Disclaimer: This post isn’t a complete or technically rigorous explanation of UTF-8 decoding. It’s more of a “here’s how I started to wrap my head around it” kind of thing. The Lua code is intentionally simplified — it skips over edge cases like invalid byte sequences, overlong encodings, and error handling. If you’re looking for a formal spec, check out RFC 3629 or the Unicode Standard.

This deeper dive into character encoding came about because I had an issue where Git claimed a change in an edited file where the before and after lines were identical in the GitHub UI, and even locally, comparing diff, there was no visible difference in my IDE.

Viewing the source code as hex showed a line feed at the end of the file, which was not showing in text editors. The original copy did not end with a line feed.

The line feed should be there, but the systems are not greatly tested, and I didn’t want to break something accidentally. It’s old code, and the system’s possibly fragile, so I ran truncate -s -1 file_name, removing the last byte from the file, and merged my changes without the added line feed. This is what sent me down the rabbit hole of how character encoding/decoding works more than I understood already.

I watched a video here: YouTube

And my understanding became this:

There was 7-bit ASCII, which was okay but limited the number of characters available. With more bits came more character sets. As with most things without a standard, things get pretty messy. Consequently, the Unicode Consortium put together a reasonable standard that was backwards compatible with ASCII. Then, after some iterations, UTF-8 was created as an implementation of Unicode.

I wanted to look at character encoding in a lower-level detail, and I’ve been learning Lua, so I decided to try decoding some ASCII in Lua. It was pretty easy and looked something like this.

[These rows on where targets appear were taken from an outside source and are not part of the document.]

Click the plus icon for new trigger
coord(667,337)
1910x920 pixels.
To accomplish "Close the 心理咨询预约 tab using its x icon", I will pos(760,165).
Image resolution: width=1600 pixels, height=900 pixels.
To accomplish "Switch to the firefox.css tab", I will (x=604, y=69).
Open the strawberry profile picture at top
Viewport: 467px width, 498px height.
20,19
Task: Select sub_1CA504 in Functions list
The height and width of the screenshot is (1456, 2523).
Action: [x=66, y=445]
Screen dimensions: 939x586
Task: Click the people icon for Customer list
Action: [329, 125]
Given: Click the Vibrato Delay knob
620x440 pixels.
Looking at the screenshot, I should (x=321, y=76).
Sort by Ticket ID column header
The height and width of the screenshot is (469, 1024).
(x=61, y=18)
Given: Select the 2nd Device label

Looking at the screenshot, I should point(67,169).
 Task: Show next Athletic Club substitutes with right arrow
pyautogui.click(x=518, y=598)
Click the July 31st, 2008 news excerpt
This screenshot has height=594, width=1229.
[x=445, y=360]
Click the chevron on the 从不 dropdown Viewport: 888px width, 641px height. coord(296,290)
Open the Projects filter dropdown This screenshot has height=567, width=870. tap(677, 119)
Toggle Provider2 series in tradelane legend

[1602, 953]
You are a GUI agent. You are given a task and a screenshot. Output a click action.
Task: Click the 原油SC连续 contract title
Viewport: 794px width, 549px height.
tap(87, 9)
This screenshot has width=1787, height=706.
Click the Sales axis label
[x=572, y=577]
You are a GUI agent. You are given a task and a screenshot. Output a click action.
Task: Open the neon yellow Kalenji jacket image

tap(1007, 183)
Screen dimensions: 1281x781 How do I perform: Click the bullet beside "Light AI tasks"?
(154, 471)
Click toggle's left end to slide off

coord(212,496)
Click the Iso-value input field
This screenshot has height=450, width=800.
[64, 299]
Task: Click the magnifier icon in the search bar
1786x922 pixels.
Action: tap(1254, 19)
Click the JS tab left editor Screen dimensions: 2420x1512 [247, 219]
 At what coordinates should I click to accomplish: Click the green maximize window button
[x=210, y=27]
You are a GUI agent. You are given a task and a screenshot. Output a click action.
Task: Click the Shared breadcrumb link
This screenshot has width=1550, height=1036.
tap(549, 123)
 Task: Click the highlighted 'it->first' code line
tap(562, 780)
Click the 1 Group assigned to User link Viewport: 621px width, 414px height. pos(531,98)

-- Writes extended part of UTF-8 and original ASCII characters to file. UNCOMMENT TO CREATE THE FILE
-- local file = io.open("ascii", "w")
-- file:write("Hello, world!\n")
-- file:close()

local file = io.open("ascii", "r")
if file == nil then
  print("Unable to open file ".. arg[1])
  os.exit(-1)
end

local file_contents = file:read()
if file_contents == nil then os.exit() end

local ascii_map = {
  [72]  = "H",
  [101] = "e",
  [108] = "l",
  [44]  = ",",
  [32]  = " ",
  [119] = "w",
  [111] = "o",
  [114] = "r",
  [100] = "d",
  [33]  = "!",
  [12]  = "\n",
}

for i = 1, #file_contents do
  local byte = string.byte(file_contents, i)
  io.write(ascii_map[byte])
end
io.write(ascii_map[12]) -- write LF

Above, I created a table/map in Lua of the ASCII characters I would try to decode.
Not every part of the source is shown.